→ WORK INSTRUCTION:
Whenever a line below includes the word "settings", copy that line.

========================================

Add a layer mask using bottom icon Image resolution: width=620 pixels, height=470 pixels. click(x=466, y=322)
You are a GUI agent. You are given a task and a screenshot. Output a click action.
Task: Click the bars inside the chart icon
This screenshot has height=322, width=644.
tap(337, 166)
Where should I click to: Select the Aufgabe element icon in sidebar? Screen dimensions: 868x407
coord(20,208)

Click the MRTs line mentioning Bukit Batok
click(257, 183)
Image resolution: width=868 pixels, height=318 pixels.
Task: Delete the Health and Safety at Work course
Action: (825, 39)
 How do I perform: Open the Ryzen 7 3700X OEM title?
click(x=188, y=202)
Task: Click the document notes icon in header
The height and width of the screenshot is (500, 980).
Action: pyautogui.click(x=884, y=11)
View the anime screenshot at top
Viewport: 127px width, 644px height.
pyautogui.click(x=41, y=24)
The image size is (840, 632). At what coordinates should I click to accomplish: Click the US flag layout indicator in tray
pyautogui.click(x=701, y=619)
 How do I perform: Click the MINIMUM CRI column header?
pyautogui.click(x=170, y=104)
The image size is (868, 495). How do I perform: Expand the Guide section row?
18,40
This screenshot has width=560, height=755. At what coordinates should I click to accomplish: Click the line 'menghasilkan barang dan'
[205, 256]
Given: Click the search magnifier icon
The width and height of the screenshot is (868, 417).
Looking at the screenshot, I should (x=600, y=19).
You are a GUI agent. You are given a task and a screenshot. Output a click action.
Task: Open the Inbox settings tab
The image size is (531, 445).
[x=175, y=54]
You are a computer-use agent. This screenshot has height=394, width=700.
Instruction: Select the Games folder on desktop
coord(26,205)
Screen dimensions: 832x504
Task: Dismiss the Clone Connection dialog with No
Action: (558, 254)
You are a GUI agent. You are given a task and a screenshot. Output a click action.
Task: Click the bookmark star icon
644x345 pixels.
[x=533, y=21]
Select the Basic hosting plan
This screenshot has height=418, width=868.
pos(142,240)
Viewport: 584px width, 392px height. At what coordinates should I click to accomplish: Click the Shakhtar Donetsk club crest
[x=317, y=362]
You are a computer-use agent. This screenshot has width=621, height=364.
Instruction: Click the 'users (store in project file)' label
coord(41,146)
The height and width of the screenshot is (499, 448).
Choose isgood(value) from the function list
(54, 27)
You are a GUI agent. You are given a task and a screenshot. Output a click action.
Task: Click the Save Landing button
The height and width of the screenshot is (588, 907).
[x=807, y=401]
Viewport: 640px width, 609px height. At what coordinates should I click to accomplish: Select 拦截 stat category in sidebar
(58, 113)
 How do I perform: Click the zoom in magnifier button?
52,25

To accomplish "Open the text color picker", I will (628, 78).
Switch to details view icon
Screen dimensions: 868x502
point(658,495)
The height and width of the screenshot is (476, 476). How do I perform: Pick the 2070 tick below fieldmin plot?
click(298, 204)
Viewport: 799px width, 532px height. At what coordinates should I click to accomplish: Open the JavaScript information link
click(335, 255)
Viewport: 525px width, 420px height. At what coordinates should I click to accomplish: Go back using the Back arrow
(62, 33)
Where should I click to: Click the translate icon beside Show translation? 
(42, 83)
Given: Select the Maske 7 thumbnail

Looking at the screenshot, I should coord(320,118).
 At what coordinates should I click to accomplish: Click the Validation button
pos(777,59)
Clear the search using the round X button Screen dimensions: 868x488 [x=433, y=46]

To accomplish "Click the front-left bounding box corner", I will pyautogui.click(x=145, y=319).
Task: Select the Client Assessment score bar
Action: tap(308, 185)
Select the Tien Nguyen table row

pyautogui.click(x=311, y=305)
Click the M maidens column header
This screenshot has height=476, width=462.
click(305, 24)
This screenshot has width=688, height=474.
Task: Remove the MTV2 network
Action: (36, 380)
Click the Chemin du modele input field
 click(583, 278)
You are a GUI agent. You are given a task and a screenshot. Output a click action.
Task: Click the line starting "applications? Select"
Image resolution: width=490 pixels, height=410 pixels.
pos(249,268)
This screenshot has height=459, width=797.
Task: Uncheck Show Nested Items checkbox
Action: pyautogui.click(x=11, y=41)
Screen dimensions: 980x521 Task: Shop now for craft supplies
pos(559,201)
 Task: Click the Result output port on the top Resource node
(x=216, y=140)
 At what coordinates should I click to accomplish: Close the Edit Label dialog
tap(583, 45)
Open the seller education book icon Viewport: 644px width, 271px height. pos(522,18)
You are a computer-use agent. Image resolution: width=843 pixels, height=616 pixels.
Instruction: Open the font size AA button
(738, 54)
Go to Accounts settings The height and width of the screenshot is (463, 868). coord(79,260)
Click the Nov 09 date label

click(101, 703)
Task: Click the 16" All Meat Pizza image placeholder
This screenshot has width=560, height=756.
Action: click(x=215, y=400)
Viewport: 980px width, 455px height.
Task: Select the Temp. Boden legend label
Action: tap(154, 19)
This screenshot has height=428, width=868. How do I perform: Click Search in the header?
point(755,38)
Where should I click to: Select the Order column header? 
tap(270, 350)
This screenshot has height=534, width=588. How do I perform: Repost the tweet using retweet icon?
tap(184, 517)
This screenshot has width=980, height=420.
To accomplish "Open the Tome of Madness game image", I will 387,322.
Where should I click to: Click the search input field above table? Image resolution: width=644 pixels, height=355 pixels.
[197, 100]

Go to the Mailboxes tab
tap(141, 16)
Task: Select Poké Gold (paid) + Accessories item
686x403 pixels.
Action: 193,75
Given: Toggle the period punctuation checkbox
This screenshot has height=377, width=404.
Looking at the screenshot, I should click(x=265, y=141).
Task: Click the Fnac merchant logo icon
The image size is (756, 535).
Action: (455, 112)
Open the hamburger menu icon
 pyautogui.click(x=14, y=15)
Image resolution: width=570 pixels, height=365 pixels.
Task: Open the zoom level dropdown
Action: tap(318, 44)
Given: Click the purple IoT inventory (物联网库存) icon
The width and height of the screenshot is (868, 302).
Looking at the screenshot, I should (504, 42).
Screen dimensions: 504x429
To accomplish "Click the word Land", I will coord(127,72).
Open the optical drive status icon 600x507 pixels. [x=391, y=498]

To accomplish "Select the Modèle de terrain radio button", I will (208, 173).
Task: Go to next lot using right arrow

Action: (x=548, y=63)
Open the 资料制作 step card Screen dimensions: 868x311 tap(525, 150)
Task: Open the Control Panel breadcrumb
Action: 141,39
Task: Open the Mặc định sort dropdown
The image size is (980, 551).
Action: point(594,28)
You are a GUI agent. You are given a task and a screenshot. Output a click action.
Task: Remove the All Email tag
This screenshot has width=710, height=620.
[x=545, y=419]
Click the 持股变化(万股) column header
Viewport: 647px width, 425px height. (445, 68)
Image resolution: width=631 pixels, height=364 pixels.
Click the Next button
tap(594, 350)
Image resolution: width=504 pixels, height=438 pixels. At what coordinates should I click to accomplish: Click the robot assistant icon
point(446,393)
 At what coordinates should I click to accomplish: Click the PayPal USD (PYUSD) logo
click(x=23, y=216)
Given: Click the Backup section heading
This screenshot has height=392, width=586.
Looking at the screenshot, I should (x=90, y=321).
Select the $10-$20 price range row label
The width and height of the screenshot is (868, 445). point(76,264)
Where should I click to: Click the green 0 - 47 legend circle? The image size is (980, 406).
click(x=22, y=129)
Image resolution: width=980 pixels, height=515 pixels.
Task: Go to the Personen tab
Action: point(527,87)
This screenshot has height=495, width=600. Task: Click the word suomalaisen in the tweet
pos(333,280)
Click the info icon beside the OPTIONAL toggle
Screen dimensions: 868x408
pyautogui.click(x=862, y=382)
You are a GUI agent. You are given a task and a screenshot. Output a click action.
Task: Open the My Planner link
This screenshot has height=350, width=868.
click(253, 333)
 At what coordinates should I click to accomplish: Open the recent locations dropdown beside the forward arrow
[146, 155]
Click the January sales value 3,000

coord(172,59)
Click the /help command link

========================================

→ OUTPUT FOR THIS TASK:
Task: Open the Inbox settings tab
Go to Accounts settings The height and width of the screenshot is (463, 868). coord(79,260)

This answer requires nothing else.